Sunday, January 29, 2006

When is a magician not a magician

Sound like a riddle or a Zen koan, huh? But the answer is: me. I call myself magician but I haven't been performing and I haven't been practicing and I haven't been developing new material.

Today changes that. I pulled out a book by one of my influences in magic, Paul Harris, and found something that really suits my performing style. I'm going to work it up, hone it to performance readiness, then perform it enough to really polish it. In short, I'm going to become a magician again.

When I developed severe osteoarthritis I had to give up competitive table tennis. Heck, I had to give up recreational table tennis. That had been a part of my life for more than 30 years and it was strange and a little painful to have to reinvent myself and remove "table tennis player" from my definition of who I was. I don't want to remove "magician" too.

Wish me luck.

Saturday, January 21, 2006

Welcome to the 21st century - please watch your step

I now have a MySpace space. It has some of the same ups and downs as the rest of the world (cyber and otherwise):
  • I have run across some great music there. Three bands that invited me to be their MySpace friends - MAKAR, EyeKnife, and LiSA & KMP - ended up being incredibly good, and some others that I found just wandering - Libbie Schrader, sunshine apparatus, LEO - are equally interesting.
  • Magicians on MySpace are idiots too. I was asked to give away the secret to a commercial effect (Daniel Garcia's brilliant Torn) and when I politely declined I was called names. (Could I use passive voice any more in that previous sentence?)
  • I (sort of) reconnected with my table tennis past. Some MySpace table tennis players, nationally ranked, requested to be my MySpace friends. This started me reminiscing. I had actually played a couple of them in tournaments. That whole thing is kind of bittersweet since I can no longer play, even recreationally.

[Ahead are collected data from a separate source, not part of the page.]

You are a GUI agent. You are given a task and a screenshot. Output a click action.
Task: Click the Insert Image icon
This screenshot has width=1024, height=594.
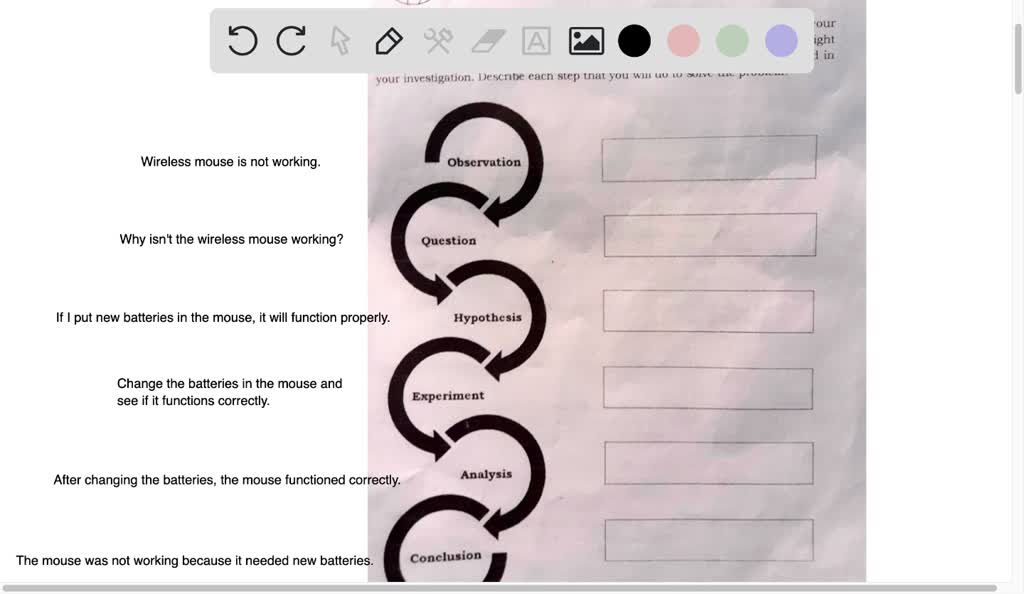click(585, 40)
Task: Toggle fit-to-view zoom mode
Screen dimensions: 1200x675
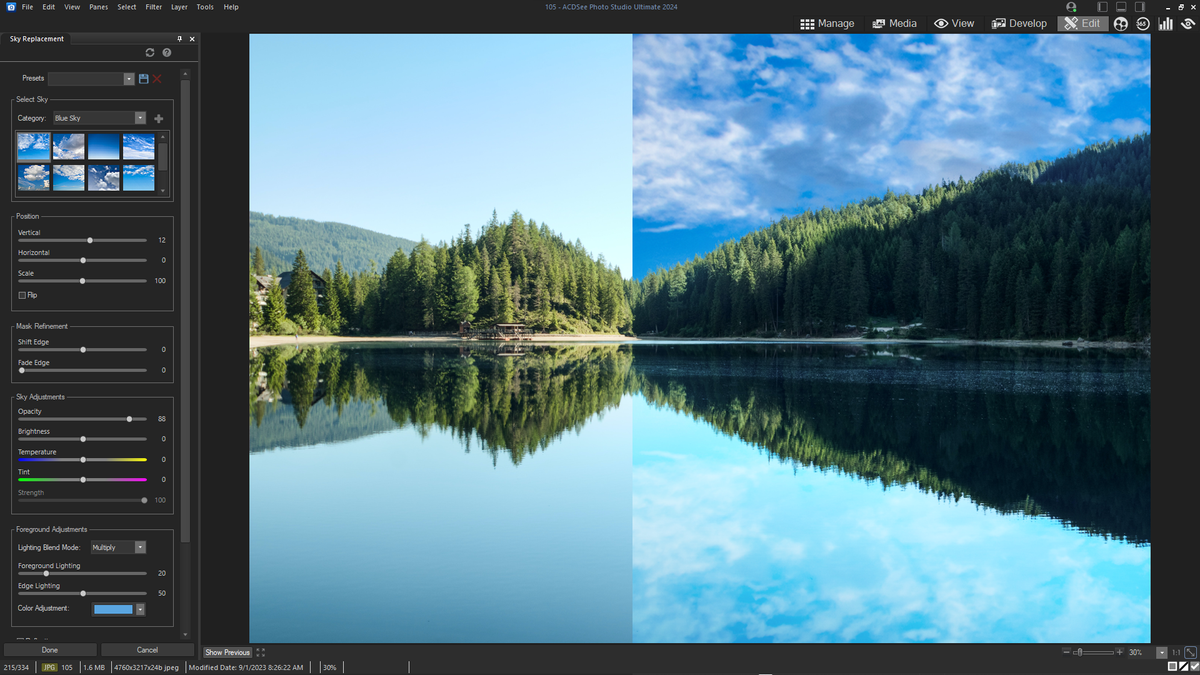Action: click(x=1191, y=652)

Anyway, stop by, leave a comment, maybe catch some interesting new music.

Thursday, January 19, 2006

Sticks and stones

I just got through a bout of kidney stones and their associated removal. Not anything I'd wish on my worst enemy.

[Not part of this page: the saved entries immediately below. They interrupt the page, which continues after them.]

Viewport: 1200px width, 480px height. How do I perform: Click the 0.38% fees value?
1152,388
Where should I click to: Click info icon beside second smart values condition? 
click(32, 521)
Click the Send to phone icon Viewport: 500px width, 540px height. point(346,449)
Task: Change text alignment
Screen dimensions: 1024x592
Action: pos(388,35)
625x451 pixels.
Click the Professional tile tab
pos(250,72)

I'm still feeling a little out of sorts but I'm a whole lot better than I was when the stone was still there.

Getting older sucks

but I guess it beats the alternative

Saturday, January 07, 2006

Monty Python notwithstanding...

...I hate spam. Let me say it again:
I. Hate. Spam.
So when I received an unsolicited advertisement from James George I was a little miffed.

(For the uninitiated, James George is the inventor of the ITR, mini ITR, micro ITR, ITR in pen, ITR in briefcase, ITR in ham sandwich, ITR in small mammal, ITR in rectal cavity, ITR in...Well, you get the picture. He's a veritable font of creativity - if it involves an ITR.)

I emailed him expressing my displeasure that I had received an unsolicited ad (because, remember, I. Hate. Spam.). I also noted that, because he spammed me I would not buy anything from his company or anything produced by him.

He responded thusly:


Well I didn't sign you up!

But suit yourself, we will note your name and never allow you to buy products from our site.

We are the company that invented the Invisible Thread Reel. Just so you know, many of our new inventions are exclusive to us and not available anywhere else.
Consider yourself black balled from our site.

Kind
Regards,

James George
CEO Sorcery
manufacturing

P.s. Add yourself to our Newsletter at MyITR.Com right now, and receive a FREE E-book on Invisible Thread and the ITR. This includes ten fantastic effects that are professional quality, these are routines that you will use, no pipe dreams. One of them, you make a borrowed ring float through the air and into a spectator's hand and you walk away clean.

Consider myself black balled? First of all it's one word - "blackballed", second, hardly a threat since I had already "black balled" myself from his site and his products. Thirdly, and he knows this as well as I do, nobody signed me up. He harvested my email address from some magic web site and doesn't want to 'fess up to it.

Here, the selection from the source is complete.